Key recommendations to improve access to finance and support longer-term economic growth:
• Banks must move quickly to build local automotive expertise and relationships with individual companies seeking finance for growth, particularly in the main areas of the UK where there are clusters of automotive (eg West Midlands, North West, North East and Wales).
• Banks and vehicle manufacturers should work collaboratively to address the challenges in accessing finance for tooling.
• Banks need to develop of a specialised product and support packages for the automotive sector, based on a better understanding of the growth opportunities.
• A series of ‘meet the funder’ events should be arranged to allow banks and non-bank lenders that are interested in automotive investment, to meet companies seeking finance to discuss growth opportunities.
• A cross-industry automotive ‘Tooling for Growth Taskforce’ should be established, which provides a platform for banks and vehicle manufacturers to explore more innovative solutions that would allow SMEs to access more finance, particularly for tooling.
• Government should create a more enduring framework of support that encourages greater investment and finance availability for business seeking to grow.
Companies reported that many financial institutions remained wary of the industry as a lending opportunity, despite the UK manufacturing sector performing strongly, exports achieving record levels and recently pledged investment confirming the long-term plans to base operations in the country. Building on a separate Smith Institute report released last year, the study highlights how improved dialogue between automotive companies and financial institutions could help to boost economic growth and rebalance the economy, if the two sectors work together to address the type of finance offered to businesses. Identifying SMEs in particular, the report reveals how smaller companies find it difficult to target banks for their lending needs as many institutions were unclear about the key sectors they support and often decisions take far too long.
The recommended cross-industry ‘Tooling for Growth Taskforce’ would form the two-way relationship that is needed to drive progress in the sector. The taskforce would consist of banks and supplier companies representing all tiers of the supply chain (including OEMs), providing a platform to explore more innovative solutions to funding growth, specifically for SMEs in relation to finance packages for tooling-up facilities to meet demand.

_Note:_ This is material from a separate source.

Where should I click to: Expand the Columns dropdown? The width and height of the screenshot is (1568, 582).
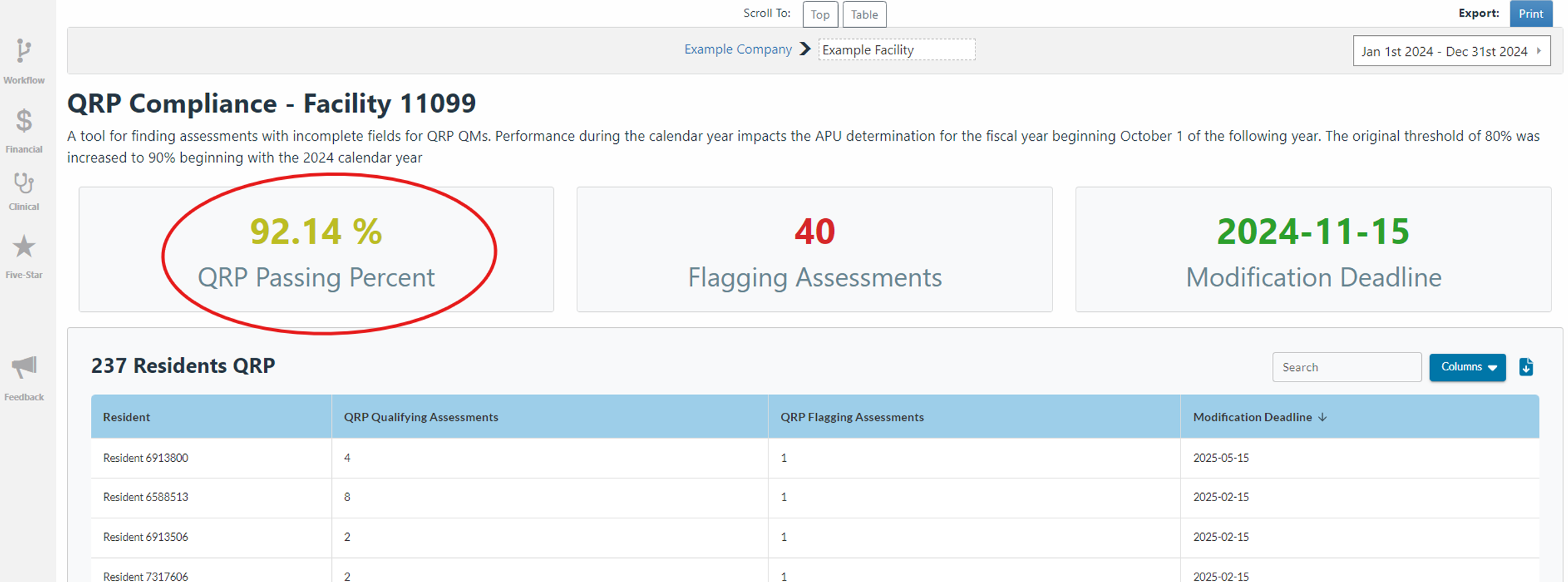tap(1467, 367)
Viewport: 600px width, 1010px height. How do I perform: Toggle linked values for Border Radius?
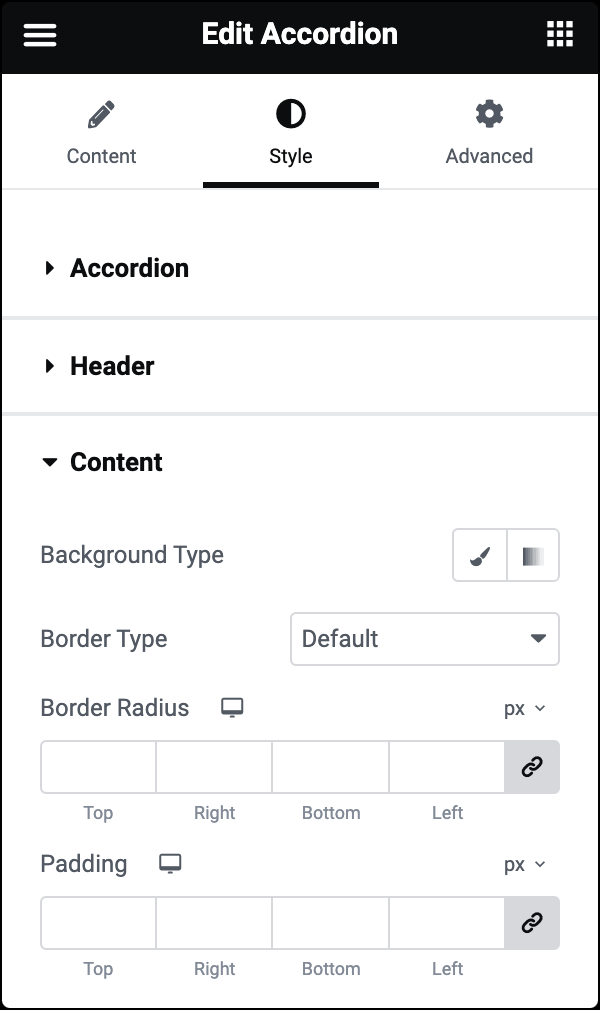532,767
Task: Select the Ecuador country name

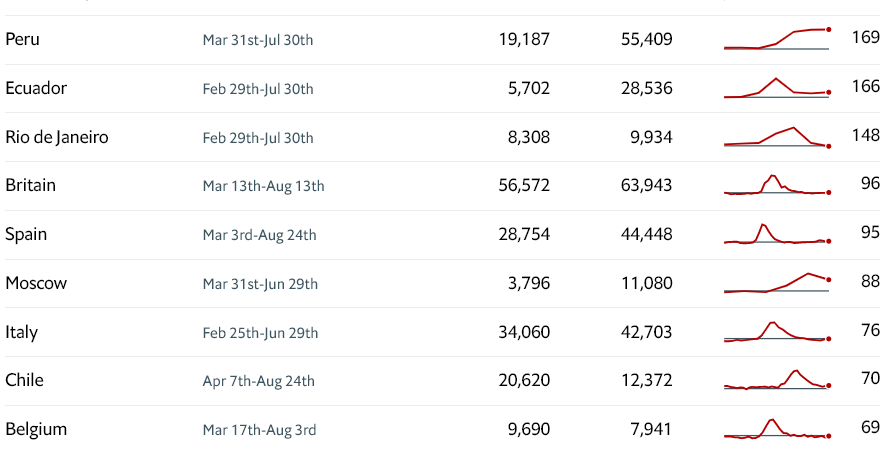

The Smith Institute Report is be launched at an event in central London later today, attended by the representatives from banking and automotive sectors, government officials and industry stakeholders. A second launch event will take place on June 20 in the West Midlands attended by a wider audience of over 80 industry representatives including UK-based vehicle manufacturers and supply companies from all tiers, regional representatives from the financial sector and local political decision makers.